Connecting Your Summer Externship to Your Classroom

I have been attempting to come up with very specific units and topics and standards to format my lessons upon, but most of the connections I’ve made to distinct standards have been too much of a reach and not quite right.  At my externship I have been learning by doing and in a very natural and integrated way.  Business and industry are connected with mathematics and science, and science is connected with mathematics and engineering, and everything dependent on all components being taken care of and working together.
It was hard for me to imagine creating lesson plans for only science or only math.  It’s silly to teach only specific parts of a process and to disregard other parts when so many important parts work together to complete the whole.  However, subjects at my school are taught as completely separate entities and there is very little to no interdisciplinary connection and collaboration.  We all teach to our standards and have very little knowledge of the standards outside of our subject areas.  With common core and the essential standards, we have so many standards to cover that we don’t want to ‘waste time’ straying from checking our boxes.
I am moving towards to using my Kenan Fellows externship as a gateway to interdisciplinary classroom learning, especially in the STEM subjects.  You can’t teach any of these subjects without naturally integrating the other subjects.  This is the way it is in the real world and the way it should be in our classrooms.  I know its going to be tough to start this in my school, but its the direction we need to head, and I hope more and more teachers will hop on board.
My other focus in connecting my externship to my classroom and curriculum revolves around the scientific inquiry, reasoning and analysis skills, and data collecting and laboratory skills such as sampling, measuring, etc., and data interoperation literacy.  As a staff, we don’t really integrate these skills into our science lessons.  Last year at the beginning of my first year, I was told by the other science teachers NOT to spend time on these skills and so simple address my standards.  We focus on facts and information, and ignore the important science as inquiry skills, process skills, and mindsets.  This year I want to focus on integrating science as inquiry skills into my lessons, as well as chart/map/graph interpretation and analysis.
At the beginning of the year, my idea is to begin with a two-week project-based, culture building science skills unit.
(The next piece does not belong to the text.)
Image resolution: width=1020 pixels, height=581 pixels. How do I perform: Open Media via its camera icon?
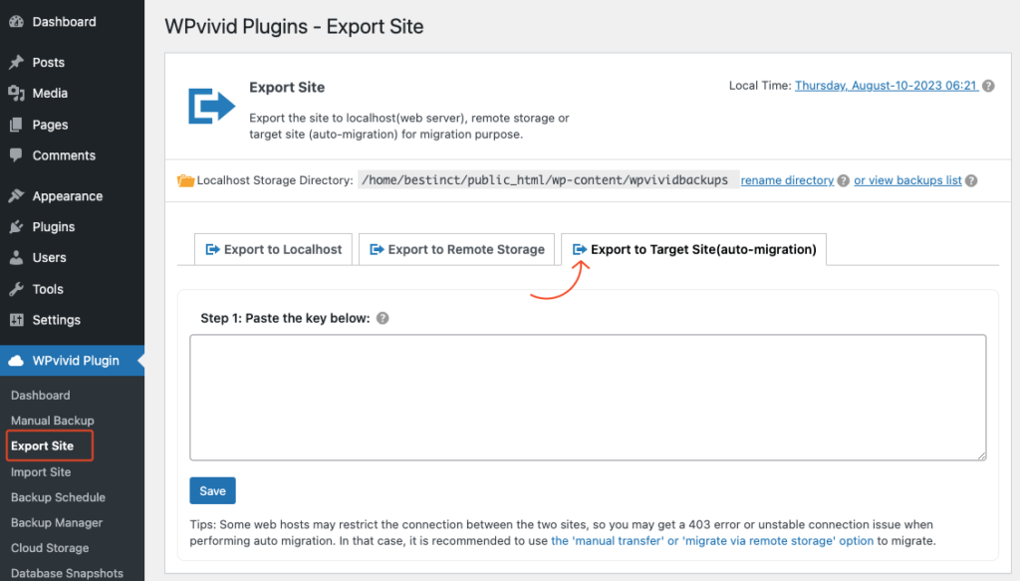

Carlos and I have been talking about planting a small vineyard at Charity using it as a platform for my students to learn by doing, through inquiry and experimentation.  From here, I could easily connect related lessons through out the year when it is right and relevant and naturally integrate science skills.  It would also create a project space and platform for other teachers to teach from.  My beginning of the year two week unit idea would:
  1. Be a backbone project to build lessons on through out the year in my class and for other teachers and students
  2. Establish a bigger mission and ownership for my students
  3. Be real-world/real life project for my students and get my students intrigued and excited
  4. Involve my students in creating the the project, the space for learning and planting, setting up, weeding, etc.
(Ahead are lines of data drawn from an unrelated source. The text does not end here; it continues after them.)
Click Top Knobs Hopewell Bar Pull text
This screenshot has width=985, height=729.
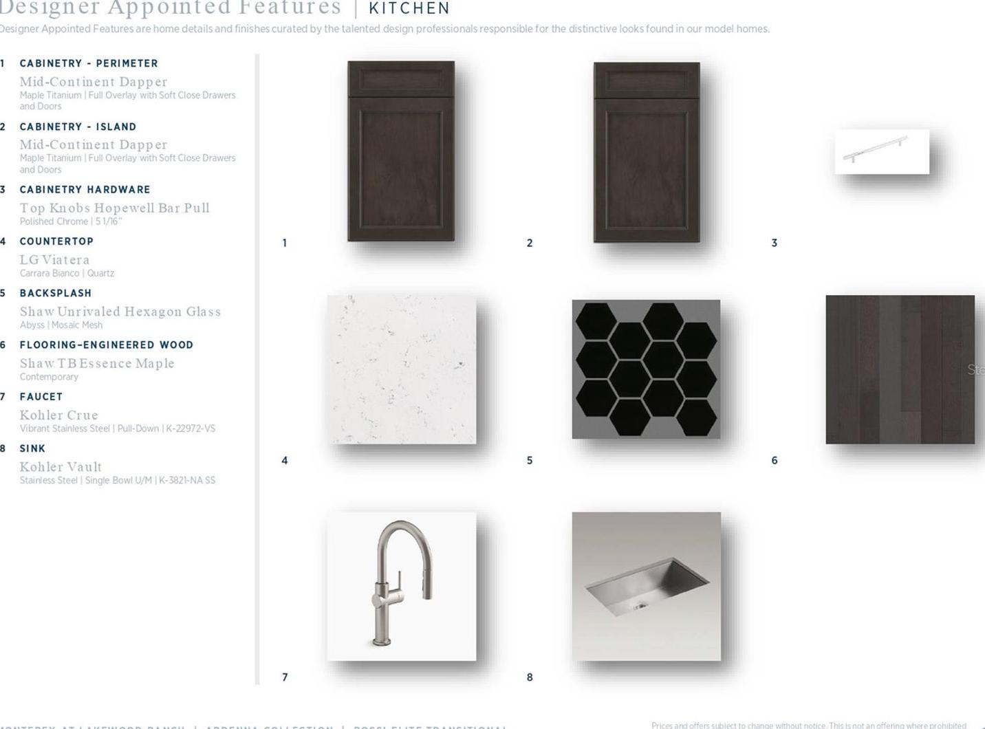tap(115, 208)
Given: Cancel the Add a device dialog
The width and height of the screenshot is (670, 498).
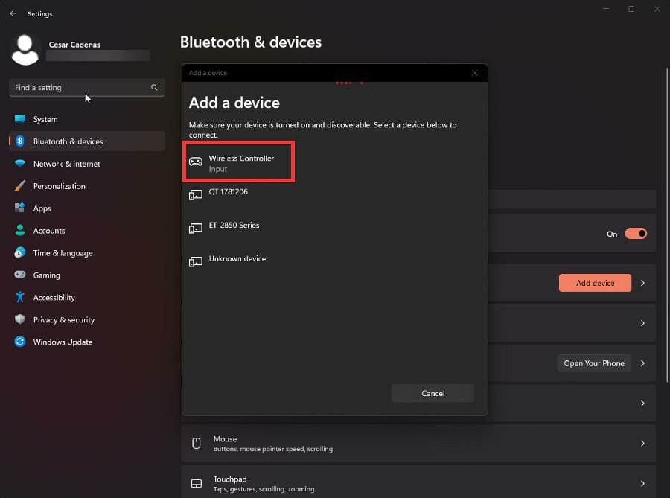Looking at the screenshot, I should point(433,393).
  5. Serve to create research groups of my students and have each group test come up with a different experiment to do with our planting project
  6. Focus on scientific method and inquiry skills: reasoning, analysis, evaluation, sampling, testing different hypotheses, data analysis, validity, reliability, etc.
  7. Be a refresher on plant science, soil science, photosynthesis, etc.

1 thought on “Connecting Your Summer Externship to Your Classroom

  1. Illana, you are definitely right. You can’t do a project of citizen science without thinking on integrating many subject areas, as all of them are needed to complete it as a whole. And that’s the best way for students to learn. To understand that in real life math, science, social studies, ELA are not separated. They are not isolated in our daily life. They all help us in solving problems, in answering questions and in innovation.